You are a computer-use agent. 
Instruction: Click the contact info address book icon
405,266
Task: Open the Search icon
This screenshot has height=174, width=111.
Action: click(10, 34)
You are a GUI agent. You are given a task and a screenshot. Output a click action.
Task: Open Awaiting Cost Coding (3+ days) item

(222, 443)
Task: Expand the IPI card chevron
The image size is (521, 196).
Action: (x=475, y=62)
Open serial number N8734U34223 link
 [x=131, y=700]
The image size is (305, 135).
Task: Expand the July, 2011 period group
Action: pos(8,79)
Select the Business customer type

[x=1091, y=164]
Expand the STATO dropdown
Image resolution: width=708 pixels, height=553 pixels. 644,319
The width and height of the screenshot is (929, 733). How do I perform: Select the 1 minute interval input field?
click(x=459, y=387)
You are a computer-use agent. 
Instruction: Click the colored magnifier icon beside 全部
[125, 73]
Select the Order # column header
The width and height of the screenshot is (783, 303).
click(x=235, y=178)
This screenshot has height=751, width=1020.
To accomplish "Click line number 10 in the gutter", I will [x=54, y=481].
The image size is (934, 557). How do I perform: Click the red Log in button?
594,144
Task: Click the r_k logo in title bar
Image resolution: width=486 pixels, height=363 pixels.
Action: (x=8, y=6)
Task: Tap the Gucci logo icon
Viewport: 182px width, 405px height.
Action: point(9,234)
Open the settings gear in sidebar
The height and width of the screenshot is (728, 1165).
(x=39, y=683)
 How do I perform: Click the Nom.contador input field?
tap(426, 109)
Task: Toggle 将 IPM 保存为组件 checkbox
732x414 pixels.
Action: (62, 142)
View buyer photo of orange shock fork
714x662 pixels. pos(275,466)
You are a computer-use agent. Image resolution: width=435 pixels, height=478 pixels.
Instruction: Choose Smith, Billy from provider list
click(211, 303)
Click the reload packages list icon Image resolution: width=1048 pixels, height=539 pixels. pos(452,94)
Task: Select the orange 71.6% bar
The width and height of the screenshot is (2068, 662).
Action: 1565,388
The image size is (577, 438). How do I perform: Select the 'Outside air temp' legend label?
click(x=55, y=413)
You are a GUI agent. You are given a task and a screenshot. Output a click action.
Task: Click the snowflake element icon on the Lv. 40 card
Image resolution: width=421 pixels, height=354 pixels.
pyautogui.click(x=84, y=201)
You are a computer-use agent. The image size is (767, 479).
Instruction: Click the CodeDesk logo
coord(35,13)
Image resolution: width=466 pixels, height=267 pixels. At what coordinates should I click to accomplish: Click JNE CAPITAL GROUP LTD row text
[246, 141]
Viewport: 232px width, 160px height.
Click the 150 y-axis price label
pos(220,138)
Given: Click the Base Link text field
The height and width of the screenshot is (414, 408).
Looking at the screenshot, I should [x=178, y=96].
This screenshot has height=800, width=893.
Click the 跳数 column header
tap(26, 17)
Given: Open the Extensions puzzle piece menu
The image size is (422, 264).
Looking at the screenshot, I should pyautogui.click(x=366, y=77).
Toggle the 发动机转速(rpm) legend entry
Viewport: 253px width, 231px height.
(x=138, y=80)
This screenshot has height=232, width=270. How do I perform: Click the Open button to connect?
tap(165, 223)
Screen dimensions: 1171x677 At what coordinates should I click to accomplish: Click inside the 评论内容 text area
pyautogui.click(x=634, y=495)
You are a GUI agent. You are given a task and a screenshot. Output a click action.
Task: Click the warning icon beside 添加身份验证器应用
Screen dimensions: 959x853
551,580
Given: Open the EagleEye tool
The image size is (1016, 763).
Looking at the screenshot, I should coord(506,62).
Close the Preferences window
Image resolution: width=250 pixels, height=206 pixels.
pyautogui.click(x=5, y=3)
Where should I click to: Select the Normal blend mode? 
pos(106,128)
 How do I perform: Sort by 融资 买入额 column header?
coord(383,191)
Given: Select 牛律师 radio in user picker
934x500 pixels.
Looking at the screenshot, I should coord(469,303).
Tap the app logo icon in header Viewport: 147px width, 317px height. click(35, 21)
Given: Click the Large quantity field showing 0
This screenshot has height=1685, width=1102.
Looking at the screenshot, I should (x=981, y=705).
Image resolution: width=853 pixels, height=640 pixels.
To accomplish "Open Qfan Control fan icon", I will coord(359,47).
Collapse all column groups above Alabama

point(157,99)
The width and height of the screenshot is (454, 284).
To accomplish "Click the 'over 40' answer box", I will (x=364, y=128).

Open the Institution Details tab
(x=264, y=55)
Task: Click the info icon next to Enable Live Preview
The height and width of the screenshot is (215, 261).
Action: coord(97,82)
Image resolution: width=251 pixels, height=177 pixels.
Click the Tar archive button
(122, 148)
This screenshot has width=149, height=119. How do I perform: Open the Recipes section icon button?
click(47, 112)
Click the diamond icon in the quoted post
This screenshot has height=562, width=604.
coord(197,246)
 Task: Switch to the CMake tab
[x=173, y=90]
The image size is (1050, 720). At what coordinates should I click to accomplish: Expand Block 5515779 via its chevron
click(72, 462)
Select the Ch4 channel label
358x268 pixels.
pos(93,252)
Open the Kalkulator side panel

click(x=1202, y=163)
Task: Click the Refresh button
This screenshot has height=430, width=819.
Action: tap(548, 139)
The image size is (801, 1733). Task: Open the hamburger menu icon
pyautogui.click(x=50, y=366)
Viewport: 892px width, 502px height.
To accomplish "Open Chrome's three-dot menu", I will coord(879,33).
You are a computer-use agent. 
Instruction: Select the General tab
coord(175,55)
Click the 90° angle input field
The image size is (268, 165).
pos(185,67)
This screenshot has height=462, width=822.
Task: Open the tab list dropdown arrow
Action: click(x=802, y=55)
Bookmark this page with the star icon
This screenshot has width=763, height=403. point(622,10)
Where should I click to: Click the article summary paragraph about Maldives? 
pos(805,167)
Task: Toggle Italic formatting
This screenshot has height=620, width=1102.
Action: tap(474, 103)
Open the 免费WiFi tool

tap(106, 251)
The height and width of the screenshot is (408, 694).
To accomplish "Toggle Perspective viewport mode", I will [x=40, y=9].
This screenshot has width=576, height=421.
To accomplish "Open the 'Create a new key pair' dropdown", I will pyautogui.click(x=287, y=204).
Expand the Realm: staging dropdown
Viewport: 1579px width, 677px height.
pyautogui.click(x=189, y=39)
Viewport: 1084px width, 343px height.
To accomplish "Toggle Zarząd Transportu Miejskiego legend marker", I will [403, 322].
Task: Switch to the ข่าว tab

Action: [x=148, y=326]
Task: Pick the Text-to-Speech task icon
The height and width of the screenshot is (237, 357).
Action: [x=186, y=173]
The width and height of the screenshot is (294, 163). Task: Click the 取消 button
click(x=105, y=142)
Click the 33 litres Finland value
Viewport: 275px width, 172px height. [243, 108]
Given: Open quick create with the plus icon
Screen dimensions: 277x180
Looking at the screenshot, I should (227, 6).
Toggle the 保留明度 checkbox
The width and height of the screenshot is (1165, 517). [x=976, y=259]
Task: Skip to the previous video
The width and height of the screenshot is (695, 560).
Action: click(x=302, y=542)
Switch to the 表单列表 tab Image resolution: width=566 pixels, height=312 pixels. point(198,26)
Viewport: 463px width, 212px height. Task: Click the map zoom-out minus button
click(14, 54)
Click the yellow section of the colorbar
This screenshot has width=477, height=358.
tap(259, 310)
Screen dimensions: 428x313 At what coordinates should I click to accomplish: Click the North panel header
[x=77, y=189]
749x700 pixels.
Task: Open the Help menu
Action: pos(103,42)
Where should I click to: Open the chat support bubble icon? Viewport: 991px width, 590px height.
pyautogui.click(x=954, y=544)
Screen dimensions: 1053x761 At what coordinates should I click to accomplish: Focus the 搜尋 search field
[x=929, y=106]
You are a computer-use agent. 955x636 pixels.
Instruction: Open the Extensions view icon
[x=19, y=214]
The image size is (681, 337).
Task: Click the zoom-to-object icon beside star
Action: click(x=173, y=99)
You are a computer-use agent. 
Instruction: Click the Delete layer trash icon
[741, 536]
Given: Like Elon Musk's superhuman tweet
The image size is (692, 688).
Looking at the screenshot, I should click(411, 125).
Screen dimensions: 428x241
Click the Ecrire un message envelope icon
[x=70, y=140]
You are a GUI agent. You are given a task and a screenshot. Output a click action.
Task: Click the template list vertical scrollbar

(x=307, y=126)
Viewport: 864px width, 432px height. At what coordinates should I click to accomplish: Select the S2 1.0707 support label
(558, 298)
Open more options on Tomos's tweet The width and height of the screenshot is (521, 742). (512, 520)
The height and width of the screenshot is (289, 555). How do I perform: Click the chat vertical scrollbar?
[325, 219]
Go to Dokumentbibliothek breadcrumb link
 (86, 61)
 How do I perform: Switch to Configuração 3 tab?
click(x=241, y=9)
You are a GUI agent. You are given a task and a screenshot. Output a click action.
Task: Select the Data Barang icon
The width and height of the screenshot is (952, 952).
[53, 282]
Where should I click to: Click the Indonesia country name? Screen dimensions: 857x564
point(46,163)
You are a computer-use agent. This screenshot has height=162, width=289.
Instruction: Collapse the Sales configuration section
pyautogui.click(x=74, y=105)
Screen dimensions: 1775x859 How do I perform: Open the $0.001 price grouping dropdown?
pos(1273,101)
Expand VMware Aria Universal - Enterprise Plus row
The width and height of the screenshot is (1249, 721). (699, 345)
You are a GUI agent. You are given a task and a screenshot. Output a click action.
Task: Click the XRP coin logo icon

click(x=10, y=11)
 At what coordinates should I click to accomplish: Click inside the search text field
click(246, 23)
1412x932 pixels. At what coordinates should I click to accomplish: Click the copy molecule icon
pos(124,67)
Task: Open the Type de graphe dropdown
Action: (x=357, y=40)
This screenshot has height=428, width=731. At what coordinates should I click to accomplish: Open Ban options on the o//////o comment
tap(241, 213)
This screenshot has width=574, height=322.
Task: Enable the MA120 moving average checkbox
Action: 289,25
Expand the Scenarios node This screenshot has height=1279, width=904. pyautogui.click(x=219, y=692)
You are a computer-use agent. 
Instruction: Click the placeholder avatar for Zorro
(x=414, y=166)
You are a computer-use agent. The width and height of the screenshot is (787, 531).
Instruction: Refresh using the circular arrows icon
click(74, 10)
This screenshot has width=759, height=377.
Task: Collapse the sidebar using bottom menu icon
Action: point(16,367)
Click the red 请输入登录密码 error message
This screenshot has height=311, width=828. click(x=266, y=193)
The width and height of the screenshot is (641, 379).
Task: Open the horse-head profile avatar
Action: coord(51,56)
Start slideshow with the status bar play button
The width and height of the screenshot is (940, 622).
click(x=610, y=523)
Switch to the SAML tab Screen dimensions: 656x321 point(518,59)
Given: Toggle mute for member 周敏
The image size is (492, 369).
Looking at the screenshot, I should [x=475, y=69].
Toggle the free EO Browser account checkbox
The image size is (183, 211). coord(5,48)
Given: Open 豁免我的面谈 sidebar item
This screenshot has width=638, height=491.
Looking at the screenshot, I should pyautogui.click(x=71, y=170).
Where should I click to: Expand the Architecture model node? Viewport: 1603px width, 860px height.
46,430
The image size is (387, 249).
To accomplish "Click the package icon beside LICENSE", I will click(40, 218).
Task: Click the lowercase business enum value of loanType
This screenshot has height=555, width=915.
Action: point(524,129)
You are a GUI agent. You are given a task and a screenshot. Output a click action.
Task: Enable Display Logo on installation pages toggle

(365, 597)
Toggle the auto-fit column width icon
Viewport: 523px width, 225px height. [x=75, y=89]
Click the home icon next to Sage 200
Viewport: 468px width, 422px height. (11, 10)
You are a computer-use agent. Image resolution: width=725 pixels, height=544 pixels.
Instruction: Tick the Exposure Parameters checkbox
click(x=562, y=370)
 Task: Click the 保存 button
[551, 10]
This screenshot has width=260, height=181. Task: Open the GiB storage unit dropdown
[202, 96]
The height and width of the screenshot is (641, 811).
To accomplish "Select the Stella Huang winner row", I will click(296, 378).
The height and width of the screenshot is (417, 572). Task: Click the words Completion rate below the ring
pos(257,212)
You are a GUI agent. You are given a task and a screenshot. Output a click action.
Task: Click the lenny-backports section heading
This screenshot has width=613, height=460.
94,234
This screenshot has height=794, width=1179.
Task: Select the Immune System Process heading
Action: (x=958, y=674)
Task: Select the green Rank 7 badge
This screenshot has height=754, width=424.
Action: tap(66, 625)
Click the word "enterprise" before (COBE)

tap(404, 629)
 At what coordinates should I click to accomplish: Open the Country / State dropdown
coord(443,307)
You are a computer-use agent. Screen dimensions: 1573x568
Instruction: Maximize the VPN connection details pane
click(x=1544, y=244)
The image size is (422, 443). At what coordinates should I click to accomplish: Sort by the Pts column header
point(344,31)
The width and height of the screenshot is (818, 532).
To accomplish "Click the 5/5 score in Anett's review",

++++++++

== What is being asked ==
Output only an exact transcription of the lines above from the one with "View buyer photo of orange shock fork" up to and including the one with "Click the reload".

== Result for this exercise ==
View buyer photo of orange shock fork
714x662 pixels. pos(275,466)
You are a computer-use agent. Image resolution: width=435 pixels, height=478 pixels.
Instruction: Choose Smith, Billy from provider list
click(211, 303)
Click the reload packages list icon Image resolution: width=1048 pixels, height=539 pixels. pos(452,94)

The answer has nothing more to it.